What is expected ▸ Continue the passage below on speed-of-sound error in ultrasound-guided prostate brachytherapy, starting right after its last sentence.

Selected passage ▸
• • • • • • •

By measuring the discrepancy of distance in electromagnetic tracking (EM) versus ultrasound images to calculate an error due to speed of sound (SOS) variances, this work establishes correctional values for inputs into post processing algorithms that will provide a correction based on B-Mode ultrasound images and consequently radiation dose plans in brachytherapy procedures.
The speed of sound (SOS) within the soft tissue category is approximated to be 1540 m/s . This fixed value is used for the SOS despite actual ranges in vivo varying considerably with one study measuring values of 1450 to 1613m/s in the field of view (FOV) . The current state of technology doesn’t include a reasonable method for a patient-specific recalibration. Furthermore, inaccurate assignment of acoustic velocity may result in speed displacement and dispersion artifacts, especially at organ boundaries . Brachytherapy for prostate cancer utilizes a transrectal ultrasound (TRUS) probe , which can provide 300-500 micron spatial resolution images for anatomical reference during needle implantation; however, the local composition and configuration of this soft tissue anatomy may exhibit a range of SOSs within the imaging field . Images acquired with a SOS based on 1540 m/s and used in conjunction with stereotactic external coordinate systems can cause image distortion and displacement errors of several millimeters. In combination with the steep 1/r2 dose falloff around radioactive seeds, this can lead to erroneous dose delivery [4, 5]. Previous studies have outlined accuracy of 3-6 mm, leaving ample space for future robotics to overtake the manual process of seed implantation .

• • • • • • •

Data segment ▸

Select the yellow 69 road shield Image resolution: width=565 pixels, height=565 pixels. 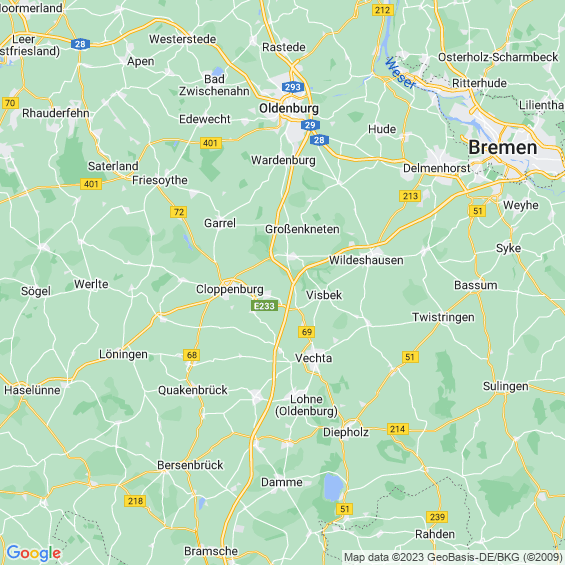(x=307, y=332)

• • • • • • •

Output of the exercise ▸
Method & Materials
The Aurora EM tracking system (NDI Waterloo, Ontario, Canada) generates a 500mm x 500mm x 500mm local electromagnetic (EM) field which can detect the spatial location and orientation of sensors placed within. Philips (Amsterdam, The Netherlands) has developed a brachytherapy needle with an embedded sensor that produces a signal in the EM coordinate system.
Using custom-built phantoms with SOS ranging between 1430 and 1530 m/s, EM tracking resolution was verified to <1 mm precision while US localization resulted in up to 3 mm displacements from physical measurement. We present a model of correction to mitigate error in needle trajectories due to SOS variances and using these values a correctional system will be demonstrated to show the effects of changes in dosimetry due to patient specific SOS variances in the prostate. Results show SOS measurements to be within 1% of measured using a water tank system.
Previous studies have demonstrated that correct speed through tissue can be corrected, but may involve ionizing radiation or physical reference for these corrections [2,7]. The technique proposed will provide a new input of data, derived from the EM modality to approximate a more accurate SOS and result in an evaluation of accuracy of current clinically used systems.